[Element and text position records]
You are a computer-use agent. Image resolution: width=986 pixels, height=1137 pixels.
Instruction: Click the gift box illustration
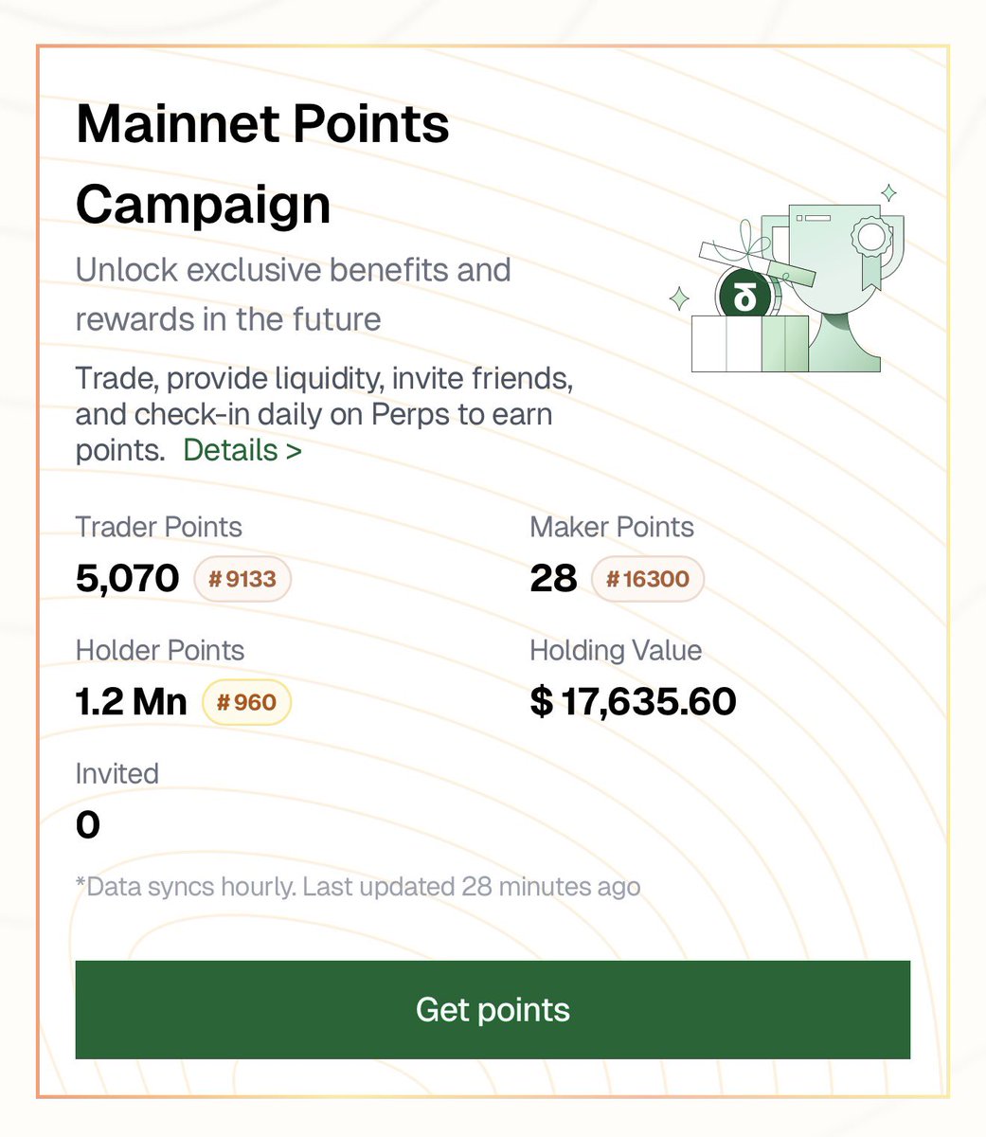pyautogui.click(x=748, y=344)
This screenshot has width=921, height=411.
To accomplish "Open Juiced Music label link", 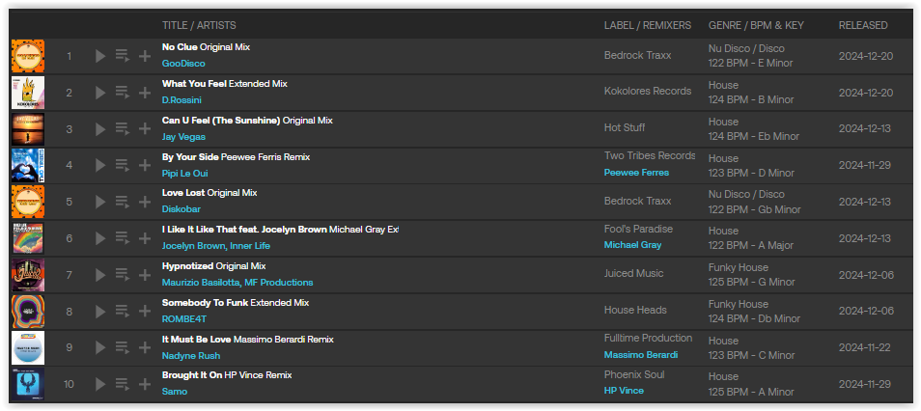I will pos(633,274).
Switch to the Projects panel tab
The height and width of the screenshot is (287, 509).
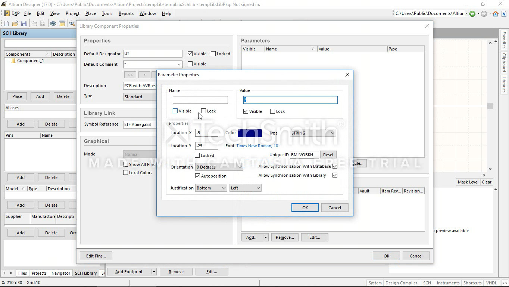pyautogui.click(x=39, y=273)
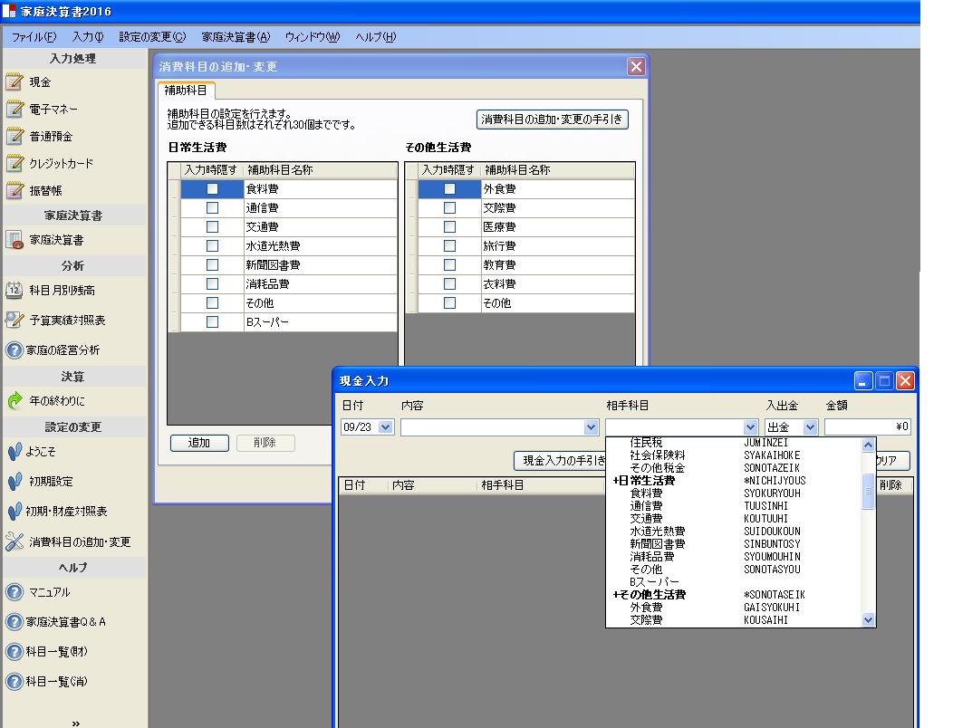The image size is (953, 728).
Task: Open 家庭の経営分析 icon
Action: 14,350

* [Challenge] Please render the records above as a JSON list of strings, one string per line, running from the line with "Switch to the Projects panel tab" through the end of the records, skipping blank lines and leaving out the pictures.

* [Exercise answer]
[
  "Switch to the Projects panel tab",
  "The height and width of the screenshot is (287, 509).",
  "pyautogui.click(x=39, y=273)",
  "The image size is (953, 728).",
  "Task: Open 家庭の経営分析 icon",
  "Action: 14,350"
]